Die before breaking with conscience? Could I stand so firm? Jesus instructed his disciples not to worry about what they would say, but to be assured that the Spirit would give them the words when they stood accused before rulers. History gives us a good number of men and women who so trusted their Lord and kept the faith even when it cost the life if he flesh.

Where did this train of thought come from? Last night I watched the movie "A Man for All Seasons" about Sir Thomas Moore who would not bend to King Henry VIII, though he loved him, because he loved truth more than life. I found the story compelling, the acting believable, and the setting beautiful though simple.

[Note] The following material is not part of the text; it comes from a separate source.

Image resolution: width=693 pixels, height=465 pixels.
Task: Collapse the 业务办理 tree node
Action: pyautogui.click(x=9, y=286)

Sometime I'd like to skim through again to note the wise words of Sir  Thomas Moore's excellent speeches in this film. I truly regret not having one ready to insert here! What I can tell you is that his life as portrayed leads me to reflection. Moore answered Cromwell's plea to add his name to those who approved the parliamentary act to the effect of, "If I join you now for fellowship's sake, when I am called to judgement and sent to hell, will you join me for fellowship's sake?"

A Man For All Seasons is an enjoyable, thought-provoking movie. How far would I be willing to go for the sake of truth and right? By the Grace of God, I hope I would cling to Him more than to bodily safety, able to believe as Sir Thomas Moore comforted his executioner, "Fear not, for you send me to God."


Posted via Blogaway

Wednesday, April 9, 2014

Come Sit With Me

Sometimes it's the simpler truths that resonate most strongly within us.

Tonight's class for married couples seemed like it was very simple, and my part was especially short, but generated the most comments. Seems that as woman we benefit greatly from understanding what our men need from us but haven't expressed in so many words. "Come sit with me." And all we find is silence, bewildering our feminine mind. But if we can beat the urge to go off to start the laundry and dishwasher, we might discover how our presence energizes our husband. Eventually, he just may open up his deepest feelings to us.

Reminds me of Jesus. Mary sat at his feet. Will I? From the Psalms we learn that God reveals his secrets to those who fear him, and to them he shows his covenant. (25:14) Once again, marriage teaches us to know God. Just like my husband likes me to simply be with him, it turns out that God likes my company even when I don't talk. "Come sit with me."

Yes, honey, can I get you something to drink?

Yes, Jesus, I'll do like Mary and choose the better part.


Posted via Blogaway

Informed Consent

I always intended to write about the books I read, so today I'll make my intention a reality. Informed Consent by Sandra Glahn was a featured freebie on Amazon, and liking the description of a Christian medical story I sent it to my kindle reader. This week I read it.

The downside to reading the classics is that it spoils you for modern literature. Jane Austen and Charles Dickens have way with words and a vocabulary for expressing thought that are hard to rival. Somehow you know things and picture scenes, but by inference. Avoiding the boring format of telling each part in just the order it happenetd,hn the reader is engaged and called upon to do their own thinking. Modern writers tend to spoon feed all the thoughts and conclusions.

That being said, I found Informed Consent to be rather well written, allowing me to get engrossed in the story line. While not a lengthy book, Glahn manages to develop her characters and explore some sticky ethical and social issues. Some readers may not enjoy the medical jargon, but the targeted audience will lap it up. Taking some unexpected turns, the climax had me staying up late at night. All in all I'm glad I read this ebook, and as it is not preachy, I'd recommend the story. If you read it. I'd love to know what you think.